How much does the program cost? I asked.
Seven bucks. All I had to do was fill out a form — name, address, birth date, phone number, all stuff Hannaford already had on file — and Hannaford would basically give me $10. I'd make three bucks this time (plus get a coupon book that could help me save another $100), and — since the up-front fee was an annual one — I'd save even more down the road.
The next time my wife or I needed a prescription, it was almost a sure thing that Hannaford would give me more money. Nearly 500 drugs for humans (and even some for pets) are covered in this strange new program, under which 30-day prescriptions for covered drugs cost only $4. Many generic antibiotics are — get this — free. Wal-Mart offers a similar program; so do other supermarkets and pharmacy chains around the country.
But these companies are doing more than saving us money in the short term. They are teaching us how to fix our healthcare system — how to sell at rock-bottom prices and still make a profit.

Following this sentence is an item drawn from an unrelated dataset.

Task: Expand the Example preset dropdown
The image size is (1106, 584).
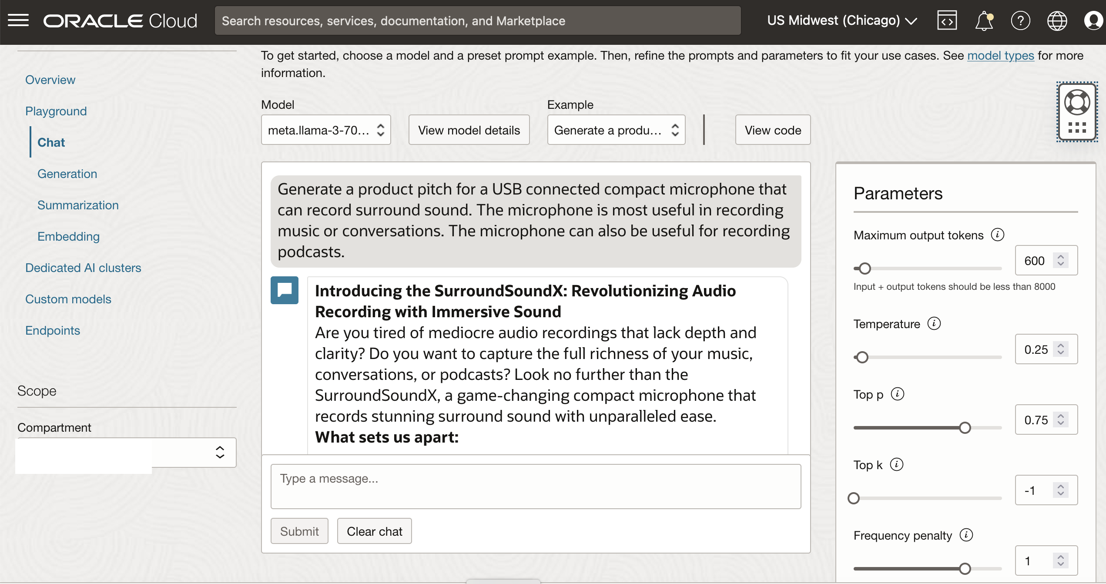Action: coord(616,130)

Competition can be not just on service or product, but price as well. Most supermarkets offer similar — even the same — products and services. Medical professionals do, too, but they don't compete on price — try to think of the last time you saw a medical ad, even for liposuction or corrective eye surgery, that told you how much the procedure would cost.
If doctors posted their prices, competition would drive down costs — and doctors who charged more than average would have to justify their higher price by claiming a better technique, an advanced degree, or more experience. Would quality of care suffer in the name of economy? Only if the government, which regulates the quality of the groceries we buy at competitive prices, dropped its standards for medical care. Consumer protection is necessary at any price point.
It's time to apply this market common sense to the entire healthcare system. Right now, there's no way for a layperson to determine the actual cost of a prescription. The companies involved — manufacturers, insurers, distributors, suppliers, pharmacies — treat their costs as trade secrets.
The closest anyone comes to disclosure is found in the lists of "usual and customary" (U&C) costs. But no drug price is really usual or customary — partly because no two companies agree except by coincidence, but mainly because almost nobody ever actually pays it. Nobody with insurance does, because their insurance plans have negotiated a reduction. Nobody who signs up for $7-a-year discount programs does either, because that's the point of the discount.
And, in fact, the "U&C" charge is not anything close to an actual cost — the prescription I got for $10 had a U&C cost of $175!
That's the killer — and, for people who struggle to afford healthcare, it's a literal killer — the purported cost is not the actual price of providing a service (or its value to others), but rather a negotiating tool to fool others into handing over more money.
Companies like Hannaford can upend this system, not by taking losses or writing checks they can't cash, but by telling customers the truth — how much they really need to charge to make a bit of a profit.
Naturally, Matt Paul, a very friendly and helpful spokesman for the Scarborough-based Hannaford Bros. company, was reluctant to give any details on how much profit the company actually makes. But he would say that instead of the insurance company setting the profit margin for its prescription plan, Hannaford was calling the shots on the costs in the Healthy Saver plan.
It's not enough to make healthcare affordable on its own, but it's a big start.